Wednesday, February 3, 2010

Assessing New Literacies

Burke and Hammett in their “Introduction: Rethinking Assessment from the Perspective of New Literacies” (p. 8) state: "We must develop new forms of assessment and in the process shift our whole conception of assessment and ensure it is based on conceptual understanding of new literacies and not print-centric understanding."  
I’ve kept coming back to these lines.  Pondering and wondering and hoping the text continues and expands advocating enfolding the best of print-centric literacy, Mindset 1, into the understanding of teaching and assessing with what they frame as Mindset 2 the “cyberspatial-postindustrial” perspective.   (Spell check, which must be Mindset 1 tool, doesn’t approve of 'literacies' let alone 'cyberspatial'!)

This is stuff to chew on for a while.  Literacy is so all encompassing and the lists of ‘elements’ from Eve Bearne  in "Assessing Multimodal Texts" overwhelmed as she listed: “computer internet, PowerPoint, paper-based texts, picture books, magazines, novels, information books, sound and visual media, radio, television, videos, DVD’s, stories, drama, presentations, screen and non screen, gesture, movement, image, moving, still, diagrammatic or representational, sound, spoken words, sound effects, music, writing, and print including elements of font, type, size and shape.”  Enough to make a person with the title ‘Literacy Coordinator’ feel a bit like Alice shrinking as she goes down the rabbit hole of 2.0.
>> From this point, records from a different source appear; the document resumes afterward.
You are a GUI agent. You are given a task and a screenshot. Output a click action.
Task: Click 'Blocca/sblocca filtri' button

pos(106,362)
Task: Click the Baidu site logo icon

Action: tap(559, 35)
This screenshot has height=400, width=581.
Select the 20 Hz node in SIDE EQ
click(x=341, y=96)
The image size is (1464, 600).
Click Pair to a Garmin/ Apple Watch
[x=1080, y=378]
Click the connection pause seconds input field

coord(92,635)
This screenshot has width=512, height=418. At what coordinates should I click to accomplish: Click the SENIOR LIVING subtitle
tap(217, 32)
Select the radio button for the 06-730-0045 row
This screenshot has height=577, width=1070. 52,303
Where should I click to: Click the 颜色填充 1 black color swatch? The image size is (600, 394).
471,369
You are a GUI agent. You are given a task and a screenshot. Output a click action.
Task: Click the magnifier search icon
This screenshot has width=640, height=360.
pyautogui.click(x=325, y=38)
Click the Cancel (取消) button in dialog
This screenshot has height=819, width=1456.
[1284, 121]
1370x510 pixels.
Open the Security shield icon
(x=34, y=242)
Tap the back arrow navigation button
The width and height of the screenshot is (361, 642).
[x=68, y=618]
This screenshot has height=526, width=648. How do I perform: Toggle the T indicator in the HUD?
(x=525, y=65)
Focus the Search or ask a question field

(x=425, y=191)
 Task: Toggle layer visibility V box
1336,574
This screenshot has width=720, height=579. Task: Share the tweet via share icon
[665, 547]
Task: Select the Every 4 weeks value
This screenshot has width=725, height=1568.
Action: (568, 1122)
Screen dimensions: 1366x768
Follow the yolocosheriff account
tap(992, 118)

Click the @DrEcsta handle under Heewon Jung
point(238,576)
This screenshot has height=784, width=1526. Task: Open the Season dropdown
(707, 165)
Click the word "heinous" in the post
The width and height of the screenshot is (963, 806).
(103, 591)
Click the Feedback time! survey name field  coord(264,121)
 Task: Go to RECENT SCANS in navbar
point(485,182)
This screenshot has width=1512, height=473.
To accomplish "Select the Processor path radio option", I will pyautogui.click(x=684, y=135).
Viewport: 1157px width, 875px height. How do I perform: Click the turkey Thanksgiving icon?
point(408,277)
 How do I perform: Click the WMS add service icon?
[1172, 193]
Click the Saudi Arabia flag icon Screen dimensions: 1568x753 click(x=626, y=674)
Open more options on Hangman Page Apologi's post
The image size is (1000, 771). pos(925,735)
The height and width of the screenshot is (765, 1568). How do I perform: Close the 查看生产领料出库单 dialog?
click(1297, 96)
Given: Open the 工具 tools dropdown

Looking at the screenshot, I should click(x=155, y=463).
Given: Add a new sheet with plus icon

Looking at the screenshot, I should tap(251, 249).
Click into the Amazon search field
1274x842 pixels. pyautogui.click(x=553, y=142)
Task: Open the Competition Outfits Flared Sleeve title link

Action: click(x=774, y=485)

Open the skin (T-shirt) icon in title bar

Then I found Dr. Jason Ohler and “New Media and New Literacies,”  Perhaps it is his more laid back voice, underlying humor, or the clarity of bridging Mindset 1 and Mindset 2 but his writing helps me see the possibilities of merging the “youth communication” with standards based instruction and “college work ready” cultural expectations.
Highlights from the position paper “New Media and New Literacies".
Favorite word: “tEcosyst
The ecosystem created by humans consisting of digital technology, connectivity and the communication they facilitate.” ( Isn't that Fun?)
Favorite Ideas:
A lack of assessment strategy leads to an “A for Anything”.
New media literacy involves traditional literacy. Assessment includes: considerations of clear communication, media grammar, alignment of academic goals, and audience needs with media development.  Additionally it will blend four primary literacies: Digital, Art, Oral  and Writing.

Perhaps this is the blend of Mindset 1 and 2 I was struggling with?  Perhaps creating a Mindset 3?